- Directive 1: According to the RDFa proposal, when was RDFa 1.1 published as a W3C Recommendation?
- Directive 2: Carry on writing the RDFa proposal from the point where it stops.

- Text:
========================
Requests for comment/Update our code to use RDFa 1.1 instead of RDFa 1.0

From mediawiki.org
Request for comment (RFC)
Update our code to use RDFa 1.1 instead of RDFa 1.0
Component General
Creation date
Author(s) Daniel Friesen
Document status stalled
See Phabricator.

Currently it appears that MediaWiki's RDFa support is based on RDFa 1.0, more specifically on documents written back in 2008. RDFa 1.1 has been a W3C Recommendation for almost an entire year now (the recommendation was published June 2012) and has existed since long before then (earliest working drafts date back to 2010).

Wikimedia wikis don't even have RDFa enabled. VisualEditor is using RDFa output by Parsoid, the full source is not visible in the surface but the Parsoid syntax is based on RDFa 1.1 not RDFa 1.0 (They use prefix="" internally which is part of RDFa 1.1). And some of the fundamental features of RDFa are not even supported by our current code (see the extra notes).

Unless someone steps forward saying that they have already enabled MW RDFa on their wiki and are heavily dependent on RDFa 1.0 things that would be broken by switching to RDFa 1.1. Or someone steps forward with evidence that the major players that would use RDFa we are trying to cater to only support RDFa 1.0 and not RDFa 1.1. Then it would probably be best for us to update our code to be based on RDFa 1.1 and not RDFa 1.0.

  • Defining prefixes using xmlns:foo="http://example.org/" is deprecated. It is recommended to use prefix="foo http://example.org/" instead.
  • Attributes like datatype="" that only accepted CURIEs in RDFa 1.0 now also accept an IRI.
  • datatype, property, typeof, rel, and rev now support the notion of a term. You define a vocab like vocab="http://example.org/" and then terms which are plain non-CURIE non-IRI strings like "foo" with no : in them will be expanded to "http://example.org/foo".
========================
Rows from a dataset
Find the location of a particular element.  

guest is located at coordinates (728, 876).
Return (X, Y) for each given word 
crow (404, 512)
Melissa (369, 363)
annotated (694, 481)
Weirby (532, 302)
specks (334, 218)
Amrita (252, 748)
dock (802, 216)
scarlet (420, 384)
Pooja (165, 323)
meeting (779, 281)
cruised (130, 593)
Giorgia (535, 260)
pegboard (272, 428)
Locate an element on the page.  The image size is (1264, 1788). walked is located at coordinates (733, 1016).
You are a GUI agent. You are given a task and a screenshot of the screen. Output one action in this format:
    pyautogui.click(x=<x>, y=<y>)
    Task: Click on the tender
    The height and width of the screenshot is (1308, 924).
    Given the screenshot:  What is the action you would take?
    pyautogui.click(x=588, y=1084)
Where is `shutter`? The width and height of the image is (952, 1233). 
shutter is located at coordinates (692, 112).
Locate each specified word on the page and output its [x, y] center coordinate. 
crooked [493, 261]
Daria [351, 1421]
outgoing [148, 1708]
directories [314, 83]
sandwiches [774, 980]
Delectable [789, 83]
========================
- Right answer 1: June 2012.

- Right answer 2:
  • inlist="" can be used to define rdf:first/rdf:rest style ordered lists in RDFa markup.
  • Definition of version="" has been removed from RDFa Core 1.1.
    • XHTML+RDFa 1.1 defines RDFa 1.1 inside XHTML 1.1. It states 'There may Be a @version attribute on the html element with the value "XHTML+RDFa 1.1".'
    • HTML+RDFa 1.1 defines RDFa 1.1 inside HTML 4, HTML 5, and XHTML5. It states:
      • "XML mode XHTML5+RDFa 1.1 documents [...] must not use a DOCTYPE declaration for XHTML+RDFa 1.0 or XHTML+RDFa 1.1, and should not use the @version attribute." meaning:
        • A special DOCTYPE like the ones defined in RDFa 1.0 must not be used.
        • XHTML5 documents aren't supposed to use a version="" attribute without a valid reason to do under special circumstances and a full understanding of the implications.
      • "The @version attribute is not supported in HTML5 and is non-conforming."
    • Overall the idea seems to be that at least for HTML5 you shouldn't be defining an RDFa version="" anymore. And even in XHTML 1.1 it's not something you need anymore.

Changes we would need to make[edit]

  • Our code still uses xmlns for RDFa prefixes. We would first need to whitelist the prefix attribute. After that we should consider deprecating xmlns or remove it entirely if we don't have anyone seriously using RDFa with it.
    • If someone in the future comes forward with a desire to output RDFa 1.0 and a strong reason to do so. We should probably just have a switch to output xmlns based on prefix="" instead of adding xmlns back to WikiText.
  • The vocab and inlist attributes would need to be whitelisted to support terms and ordered lists.

Extra notes[edit]

Most of these RDFa support issues apply to support of both RDFa 1.0 and RDFa 1.1.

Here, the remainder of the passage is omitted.